Nathan: As for job security? Gailey isn’t going anywhere, he goes to bowl games, the team competes, he wins some big games from time to time and his players for the most part stay out of trouble and in class. You have to remember that two the schools Tech most closely resembles are MIT and CalTech, and while athletics are a big part of the Institute’s tradition, somebody like O’Leary was almost “edgy” for us in a way. Gailey is nice and safe, and while he’s a bit boring (and 7-5 every year is monotonous), he’s someone “The Hill” seems very comfortable with.

Pointing with the best of them, seven times a year.

Jeff: Most fans seem very pleased with OC Patrick Nix taking over playcalling, largely because that’s helped free Gailey’s time to recruit. Nix has done well as the QB coach, has experience winning (he QB’d an undefeated season at Auburn), and seems more willing to open up the offense than Gailey was.

Allright lads, hit me with a prediction.
Jeff: The Georgia Tech offense leans heavily on Calvin Johnson, lining him up at QB for at least 3 plays including a TD pass and two sprints out of the backfield. Reggie throws 2 TDs, 1 INT. Notre Dame disrupts Tech on offense, limiting the rush, but is also disrupted itself. Quinn throws for 3 TDs. I’m saying Tech 38 – Irish 27.

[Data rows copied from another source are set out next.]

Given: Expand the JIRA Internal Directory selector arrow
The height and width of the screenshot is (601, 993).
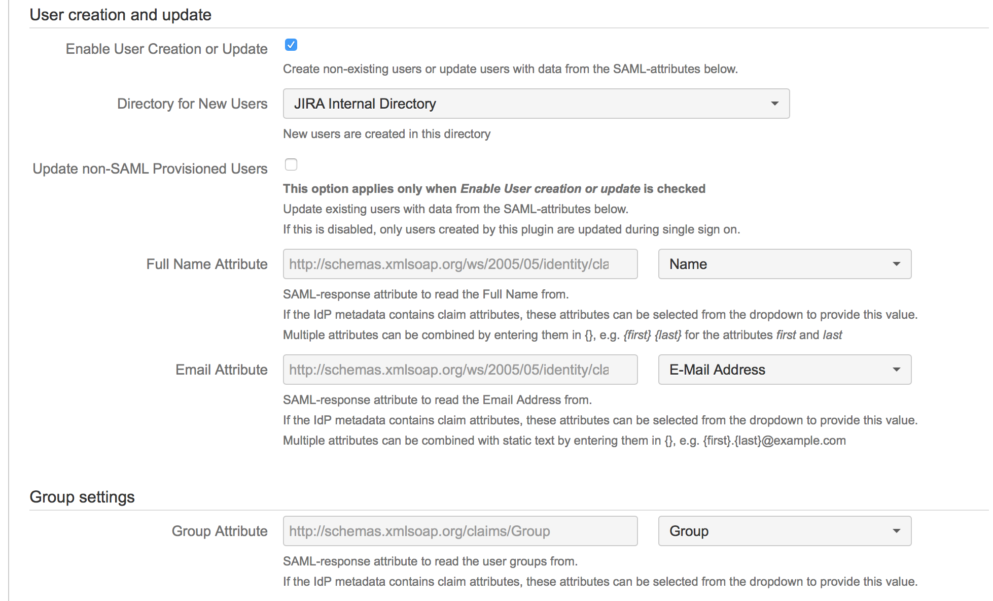Looking at the screenshot, I should pos(775,104).
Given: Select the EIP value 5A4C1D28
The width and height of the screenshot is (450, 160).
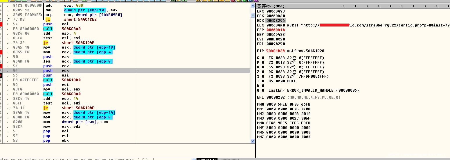Looking at the screenshot, I should pyautogui.click(x=276, y=51).
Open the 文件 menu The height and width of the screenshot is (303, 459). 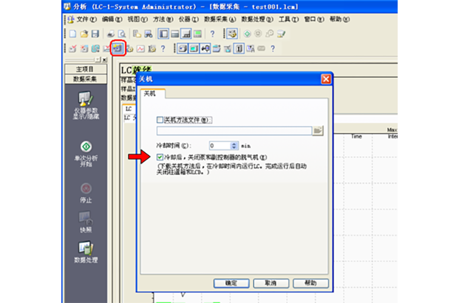[x=86, y=19]
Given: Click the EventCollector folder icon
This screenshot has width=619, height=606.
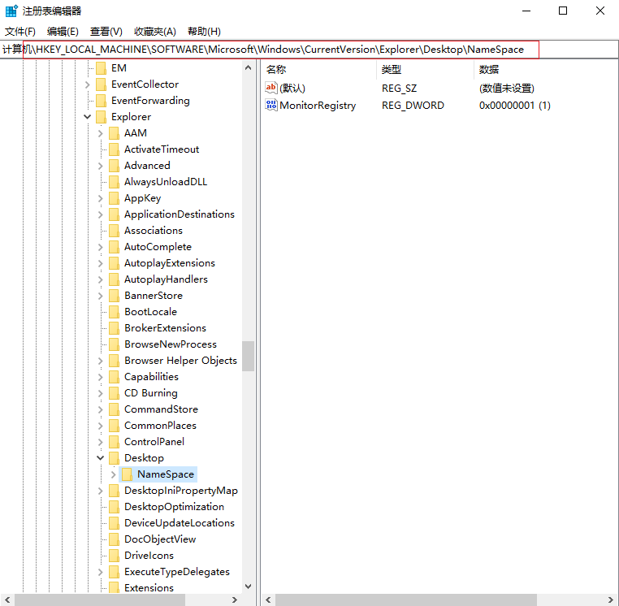Looking at the screenshot, I should pos(101,84).
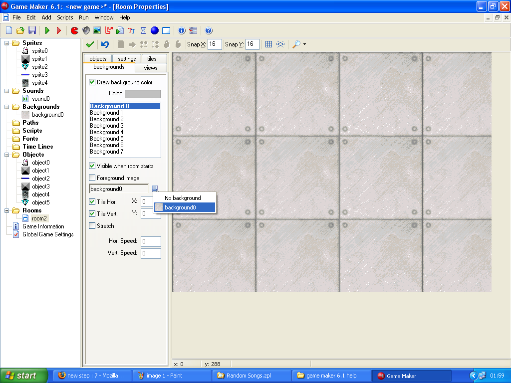Enable the Foreground image checkbox
Viewport: 511px width, 383px height.
(92, 178)
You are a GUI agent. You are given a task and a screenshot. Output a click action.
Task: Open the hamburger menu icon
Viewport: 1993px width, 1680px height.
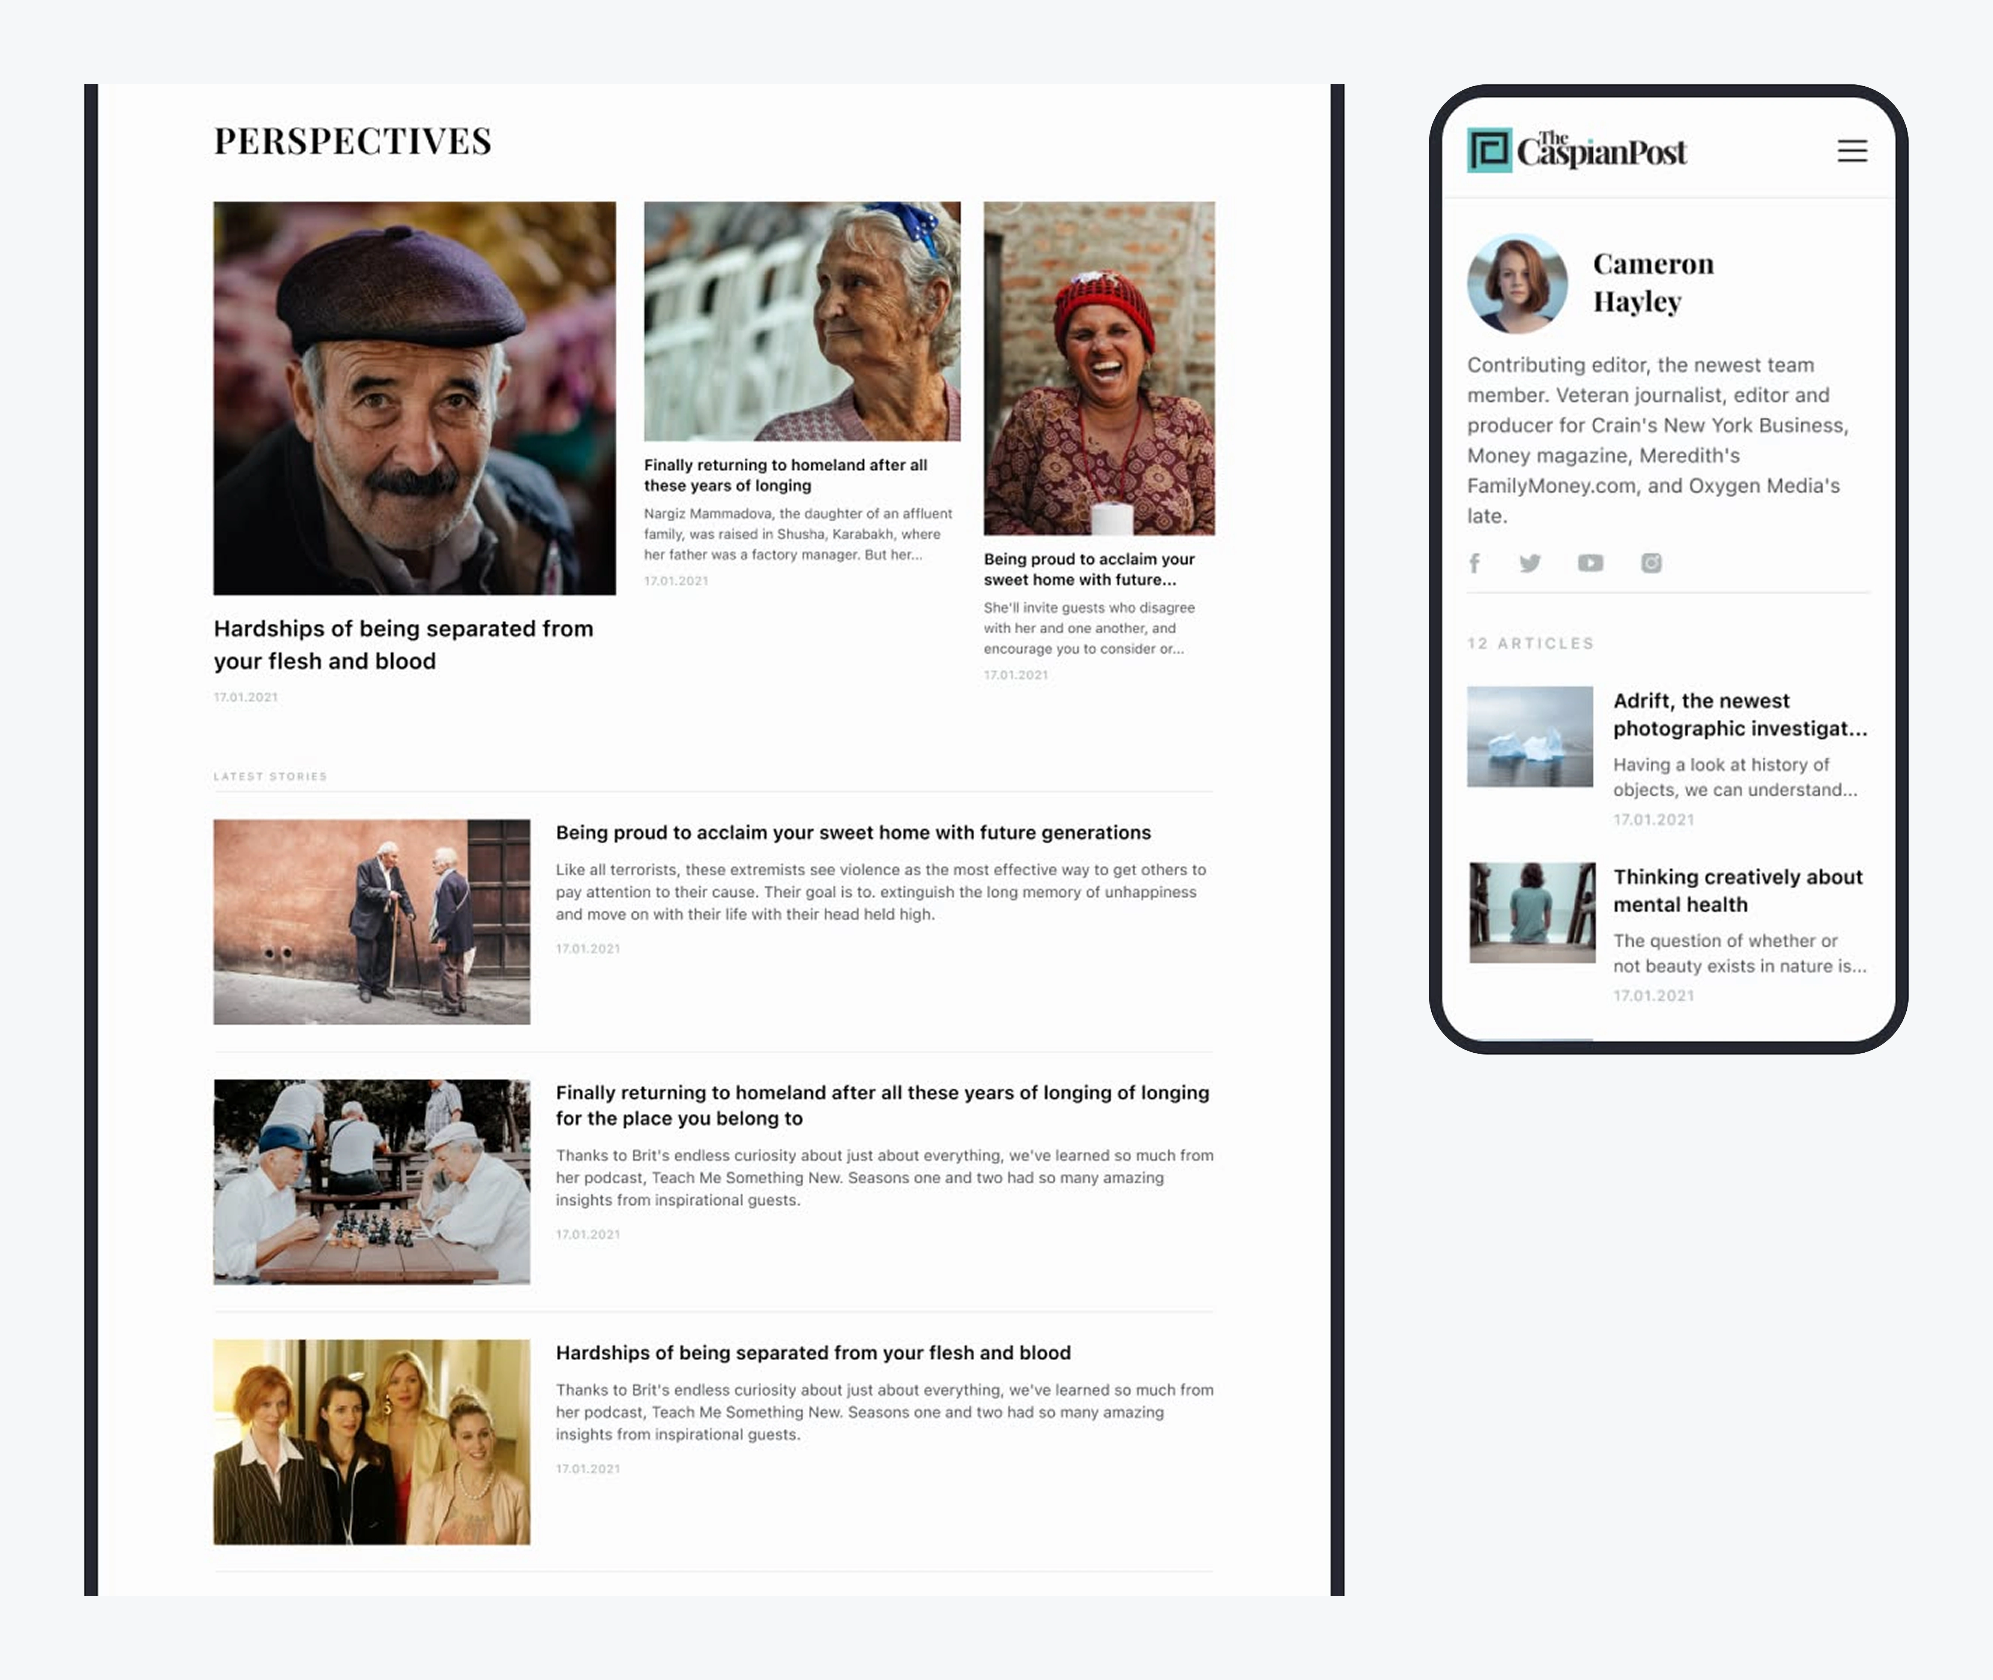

Nathan: 24-21 Tech with my gold and white colored glasses on. Oh, did I mention we are busting out the navy blue jerseys from the 1990 national championship team? Should be quite a scene.

Oh, by the way, you left your gold and white glasses at the office. They're quite fetching.

From my research, the two most famous GT alumni are Jimmy Carter and Jeff Foxworthy. Is there anyone that I missed that you can actually be proud of?
Nathan: Many “famous” GT alumni won’t be known much in the realm of common public knowledge, mostly due to the fields they are in (quick, name a famous M.I.T alumn either). GT has had more astronauts than any other D1 university (actually, might be more than any other US school period), so that gets us cool points. John Young commanded the first ever space shuttle, and Richard Truly was the head of NASA, for example.

Suck it Michigan, you also-rans!

So... is it true what they say about Georgia Tech women? Are they really as homely as they're made out to be, or is this a misperception?
Jeff: The consensus opinion of me and my buddies is, GT has a fairly normal percentage of pretty hot girls. The problem is, it’s a percentage of a very small number. Tech has around 11,000 undergrads, only about 33% women. By no means is Tech a hotbed of beauties like Ole Miss or UGA, but we’ve got our fair share of bangable Southern belles.

Nathan: Um yeah, it’s true. Even worse, there aren’t many of them and they are far too smart to fall for what most college guys are offering. God bless places like Agnes Scott, they got me through school (and I might have made a trip or two to Athens, but I’m not proud to admit it).

Got the hots for ultrageek Sandra Bullock in Love Potion No. 9? Well, here's a college brochure, my friend.

So, do Cumberland University alumni still hold a grudge against you?
Nathan: Best line from that game (222-0) was “you dropped it, you pick it up” from one Cumberland player to another after a fumble. Heisman was the Spurrier of his day, he LOVED to run the score up. Think about that the next time they talk about the character and sportsmanship of the players receiving the trophy given in his name.

Thanks, fellas! Good luck this year!